Please return, word for word, the part of the Reuters report on Chavez's nationalizations between "Highlighting Chavez's combination" and "Cuba's Fidel Castro.", inclusive.

[Passage provided Boundary: Start]

CARACAS, Feb 14 (Reuters) Venezuelan President Hugo Chavez has displayed canny brinkmanship in his nationalization drive toward Cuba-inspired socialism despite his image as an impulsive Latin American revolutionary.

The firebrand former soldier and declared enemy of both capitalism and Washington has put up 1.4 billion dollar in the last week to take over US companies' assets in his push to exert increasing state control over the OPEC nation.

Highlighting Chavez's combination of bluster and pragmatism, the pacts with blue chip companies such as telecom giant Verizon surprised investors who had feared an outright seizure by the protege of Cuba's Fidel Castro.

Share prices in Caracas jumped this week as markets took short-term consolation from the deals.

''I think it shows he's picking his battles,'' said Miguel Tinker-Salas, a Latin American studies professor at Pomona College in California. ''This is the military man in Chavez understanding that you don't fight a forward battle and a rear battle at the same time.'' Still, Chavez is extending a squeeze of private investment from Venezuela and consolidating his own power in a self-styled revolution whose course he has vowed never to reverse.

[Passage provided Boundary: End]
[Exercise data Boundary: Start]

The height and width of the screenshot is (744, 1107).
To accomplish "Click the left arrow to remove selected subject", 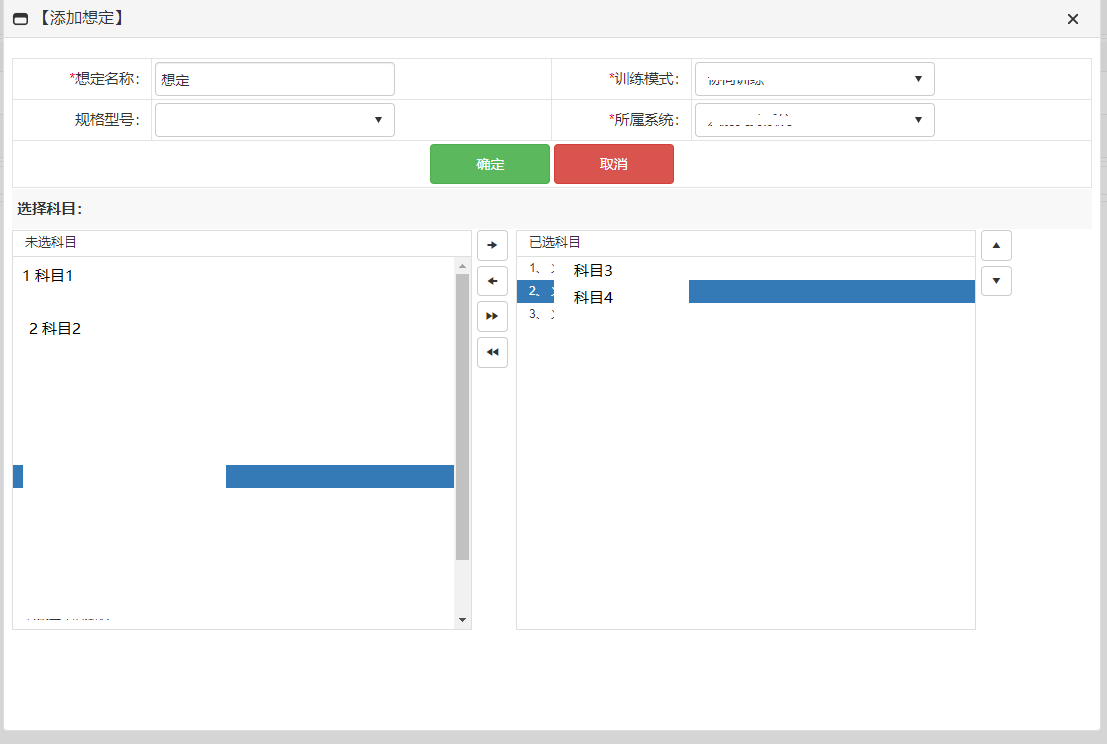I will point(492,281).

[Exercise data Boundary: End]

▸ Task answer:
Highlighting Chavez's combination of bluster and pragmatism, the pacts with blue chip companies such as telecom giant Verizon surprised investors who had feared an outright seizure by the protege of Cuba's Fidel Castro.